Universities Reshaping Education on the Web
Now, the partners will include the California Institute of Technology; Duke University; the Georgia Institute of Technology; Johns Hopkins University; Rice University; the University of California, San Francisco; the University of Illinois, Urbana-Champaign; the University of Washington; and the University of Virginia, where the debate over online education was cited in last’s month’s ousting — quickly overturned — of its president, Teresa A. Sullivan.
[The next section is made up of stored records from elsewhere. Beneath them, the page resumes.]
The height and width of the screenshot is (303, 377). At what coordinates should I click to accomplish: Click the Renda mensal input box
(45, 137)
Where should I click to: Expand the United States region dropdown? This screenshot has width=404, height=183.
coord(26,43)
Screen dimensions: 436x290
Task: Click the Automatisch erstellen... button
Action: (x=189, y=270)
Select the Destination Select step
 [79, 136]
Foreign partners include the University of Edinburgh in Scotland, the University of Toronto and EPF Lausanne, a technical university in Switzerland.
And some of them will offer credit.
“This is the tsunami,” said Richard A. DeMillo, the director of the Center for 21st Century Universities at Georgia Tech. “It’s all so new that everyone’s feeling their way around, but the potential upside for this experiment is so big that it’s hard for me to imagine any large research university that wouldn’t want to be involved.”
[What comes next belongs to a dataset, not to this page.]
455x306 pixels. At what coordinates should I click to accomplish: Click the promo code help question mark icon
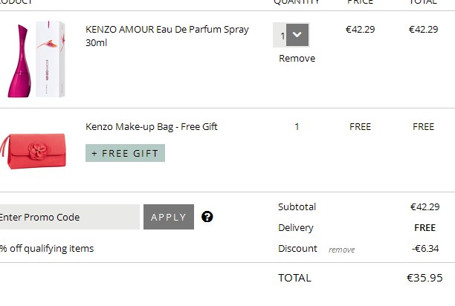pos(207,217)
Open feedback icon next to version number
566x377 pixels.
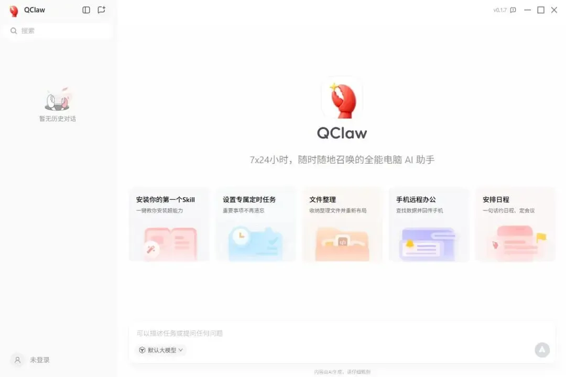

Because of technological advances — among them, the greatly improved quality of online delivery platforms, the ability to personalize material and the capacity to analyze huge numbers of student experiences to see which approach works best — MOOCs are likely to be a game-changer, opening higher education to hundreds of millions of people.
To date, most MOOCs have covered computer science, math and engineering, but Coursera is expanding into areas like medicine, poetry and history. MOOCs were largely unknown until a wave of publicity last year about Stanford University’s free online artificial intelligence course attracted 160,000 students from 190 countries. Only a small percentage of the students completed the course, but even so, the numbers were staggering.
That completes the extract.